After a couple of days of birding I had to get on with the tasks I had decided to neglect at home and the first priority was all those weeds in the garden and veg patch. Just to encourage me, my wife had kindly bought 50 onion plugs and 20 plants of cabbages and cauliflowers, so no pressure there to clear all the weeds and get the planting done before the plants started to deteriorate! She knows how to spoil me!
As I spent the morning on hands and knees clearing the weeds I was constantly hearing the calls of Robins and Black Redstarts that had recently arrived from more northerly climes to spend the winter with us here in Murcia. If I had been in the UK it wouldn’t have taken very long for a Robin (Petirrojo Europeo) to land close by, waiting for me to uncover some tasty morsel. However, our visitors are far more wary and are quite happy to stay hidden away in nearby bushes. This behaviour is far more typical of what should naturally be a bird of wild woodlands rather than the semi-domesticated garden birds we are familiar with. I don’t know where our winter Robins arrive from, but by their shy behaviour I’m pretty sure that it isn’t the UK.
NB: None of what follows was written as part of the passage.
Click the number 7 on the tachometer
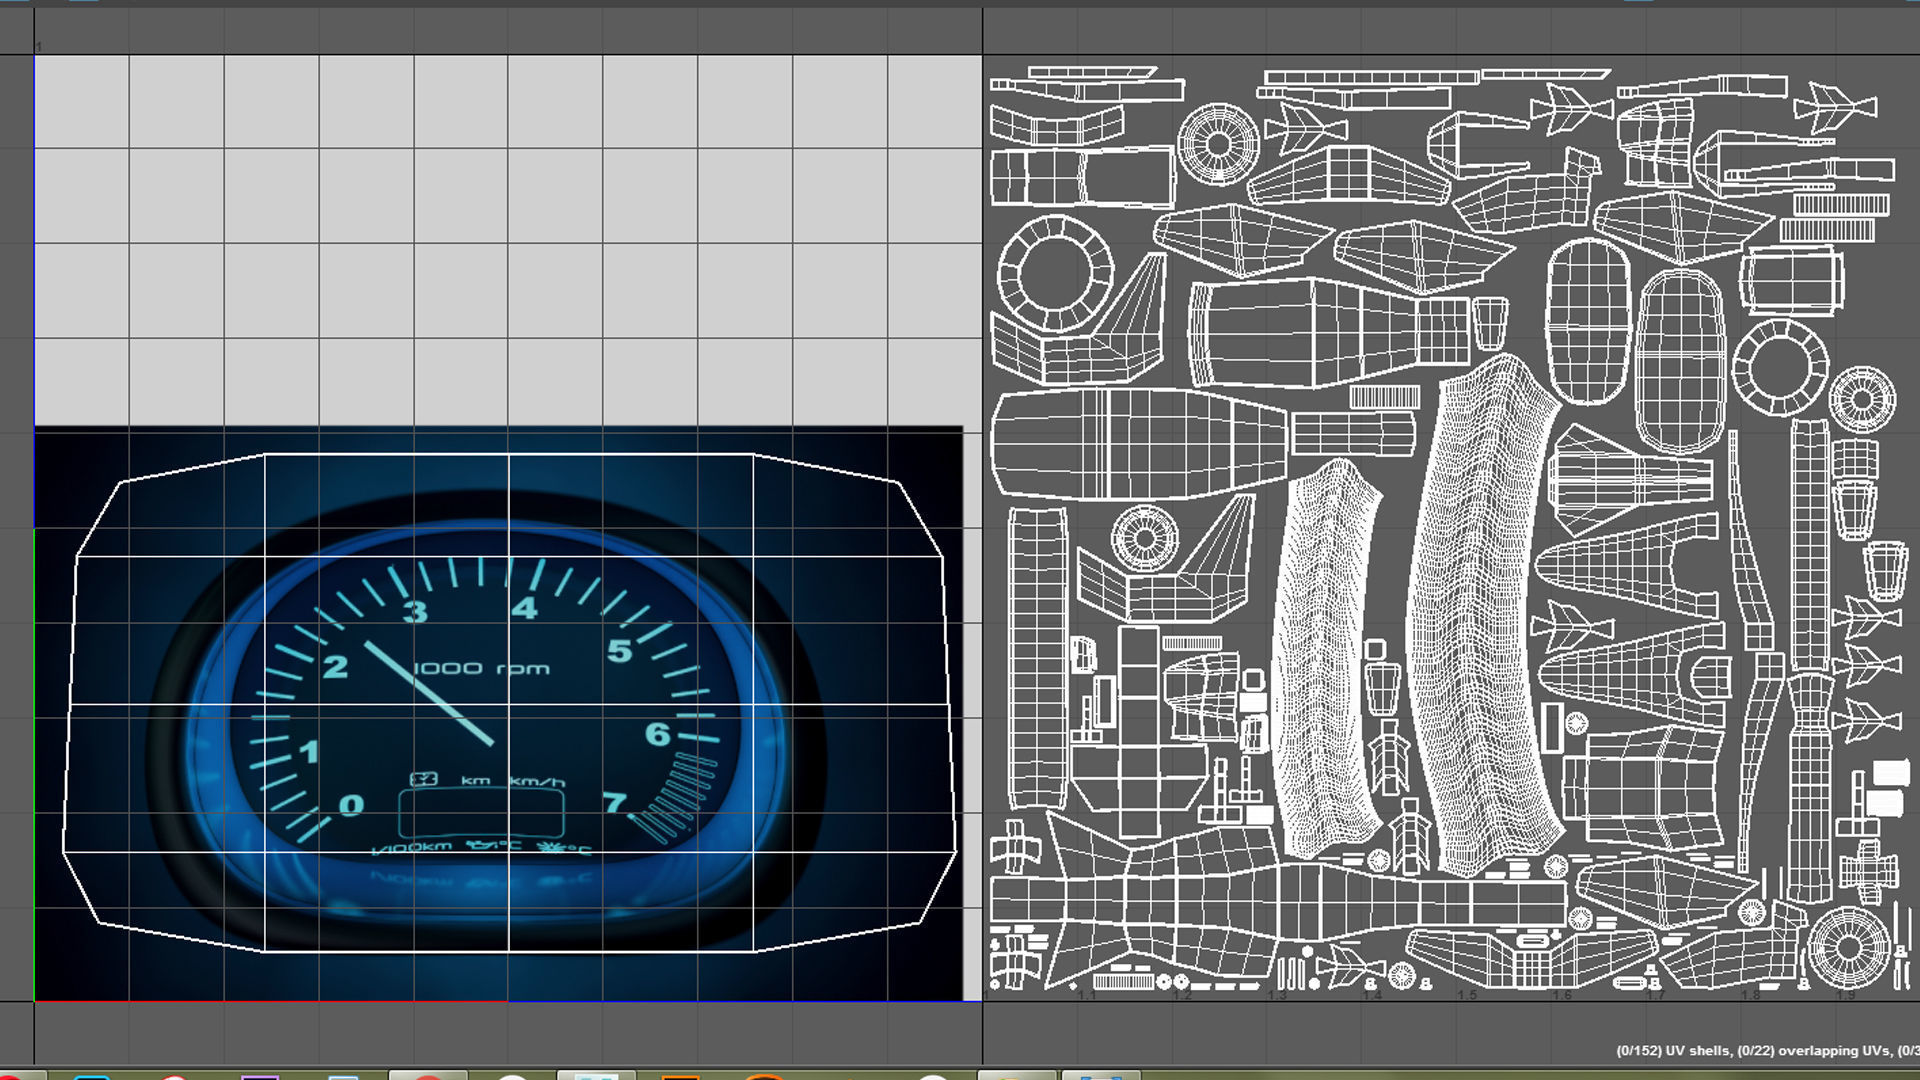This screenshot has height=1080, width=1920. [x=613, y=802]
I was also hearing some loud, intense, hoarse screams from below me in the almond fields. This distinctive and scary call is easily recognisable. It was one of our local Jays (Arrendajo) keeping in touch with its family members, or maybe warning them of some approaching threat. It is strange that such a beautiful and colourful bird has such an ugly call! They are very common residents in central, North and Northwest Murcia where they can be seen in the pine woodlands and foraging in surrounding fields. I suspect that they were searching for almonds that had not been picked in the September harvest.
After finishing the weeding and planting I am hoping I have earned enough brownie points to be allowed another birding excursion in the next few days.